Evaluate $\lim _{x \rightarrow 3} \frac{x^2-9}{x-3}$.
Given,
$$\begin{aligned} \lim _{x \rightarrow 3} \frac{x^2-9}{x-3} & =\lim _{x \rightarrow 3} \frac{x^2-(3)^2}{x-3} \\ & =\lim _{x \rightarrow 3} \frac{(x+3)(x-3)}{(x-3)}=\lim _{x \rightarrow 3}(x+3) \\ & =3+3=6 \end{aligned}$$
Evaluate $\lim _\limits{x \rightarrow 1 / 2} \frac{4 x^2-1}{2 x-1}$.
Given,
$$\begin{aligned} \lim _{x \rightarrow 1 / 2} \frac{4 x^2-1}{2 x-1} & =\lim _{x \rightarrow 1 / 2} \frac{(2 x)^2-(1)^2}{2 x-1} \\ & =\lim _{x \rightarrow 1 / 2} \frac{(2 x+1)(2 x-1)}{(2 x-1)}=\lim _{x \rightarrow 1 / 2}(2 x+1) \\ & =2 \times \frac{1}{2}+1=1+1=2 \end{aligned}$$
Evaluate $\lim _\limits{h \rightarrow 0} \frac{\sqrt{x+h}-\sqrt{x}}{h}$.
Given,
$$\begin{aligned} \lim _{h \rightarrow 0} \frac{\sqrt{x+h}-\sqrt{x}}{h} & =\lim _{h \rightarrow 0} \frac{(x+h)^{1 / 2}-(x)^{1 / 2}}{x+h-x} & \\ & =\lim _{h \rightarrow 0} \frac{(x+h)^{1 / 2}-(x)^{1 / 2}}{(x+h)-x} & {\left[\because \lim _{x \rightarrow a} \frac{x^n-a^n}{x-a}=n a^{n-1}\right] } \\ & =\frac{1}{2} x^{\frac{1}{2}-1}=\frac{1}{2} x^{-1 / 2} & {[\because h \rightarrow 0 \Rightarrow x+h \rightarrow x] } \\ & =\frac{1}{2 \sqrt{x}} & \end{aligned}$$
Evaluate $\lim _\limits{x \rightarrow 0} \frac{(x+2)^{1 / 3}-2^{1 / 3}}{x}$.
Given,
$$\begin{aligned} \lim _{x \rightarrow 0} \frac{(x+2)^{1 / 3}-2^{1 / 3}}{x} & =\lim _{x \rightarrow 0} \frac{(x+2)^{1 / 3}-2^{1 / 3}}{(x+2)-2} \\ & =\frac{1}{3} \times 2^{\frac{1}{3}-1} \\ & =\frac{1}{3} \times(2)^{-2 / 3} \quad \left[\because \lim _{x \rightarrow a} \frac{x^n-a^n}{x-a}=n a^{n-1}\right]\\ & =\frac{1}{3(2)^{2 / 3}} \quad [\because x \rightarrow 0 \Rightarrow x+2 \rightarrow 2] \end{aligned}$$
Evaluate $\lim _\limits{x \rightarrow 0} \frac{(1+x)^6-1}{(1+x)^2-1}$.

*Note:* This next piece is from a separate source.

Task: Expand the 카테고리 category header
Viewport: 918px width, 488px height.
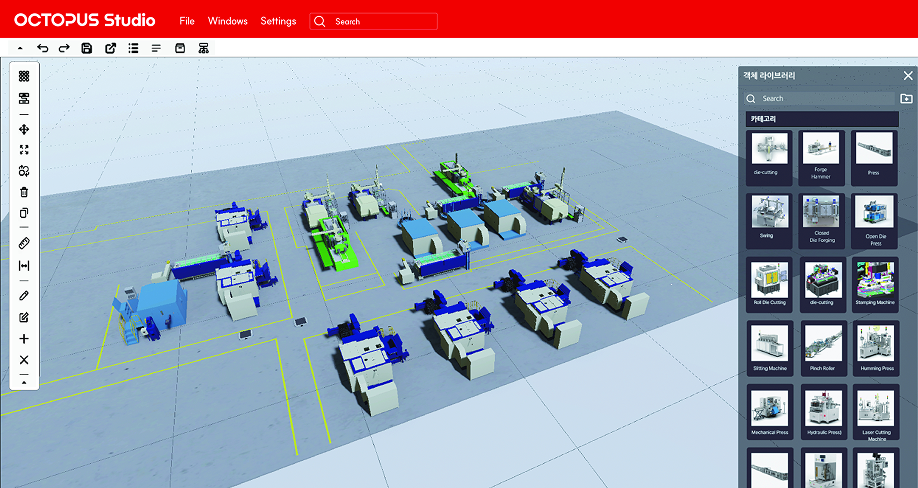Action: 822,119
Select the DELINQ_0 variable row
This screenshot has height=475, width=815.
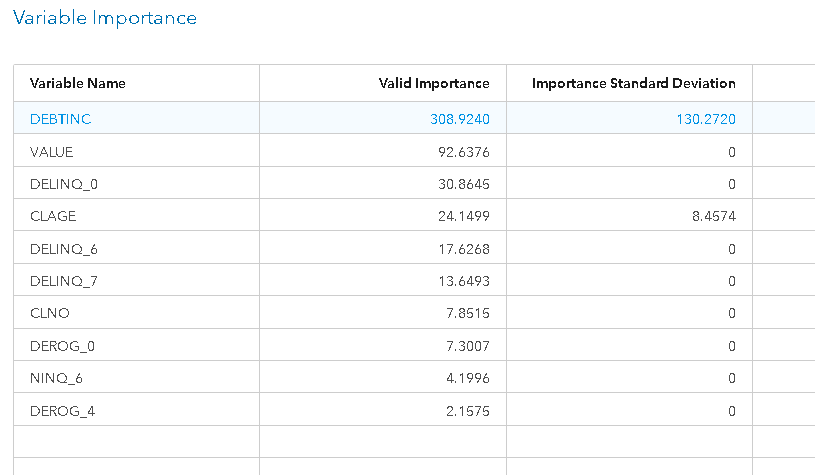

Given, $\lim _\limits{x \rightarrow 0} \frac{(1+x)^6-1}{(1+x)^2-1}=\lim _\limits{x \rightarrow 0} \frac{\frac{(1+x)^6-1}{x}}{\frac{(1+x)^2-1}{x}}\quad$ [dividing numerator and denominator by $x$ ]
$$\begin{array}{ll} =\lim _\limits{x \rightarrow 0} \frac{\frac{(1+x)^6-1}{(1+x)-1}}{\frac{(1+x)^2-1}{(1+x)-1}} & {[\because x \rightarrow 0 \Rightarrow 1+x \rightarrow 1]} \\ =\frac{\lim _\limits{x \rightarrow 0} \frac{(1+x)^6-(1)^6}{(1+x)-1}}{\lim _\limits{x \rightarrow 0} \frac{(1+x)^2-(1)^2}{(1+x)-1}} & {\left[\because \lim _\limits{x \rightarrow a} \frac{f(x)}{g(x)}=\frac{\lim _\limits{x \rightarrow a} f(x)}{\lim _\limits{x \rightarrow a} g(x)}\right]} \\ =\frac{6(1)^{6-1}}{2(1)^{2-1}} & {\left[\therefore \lim _\limits{x \rightarrow a} \frac{x^n-a^n}{x-a}=n a^{n-1}\right]} \\ =\frac{6 \times 1}{2 \times 1}=\frac{6}{2}=3 & \end{array}$$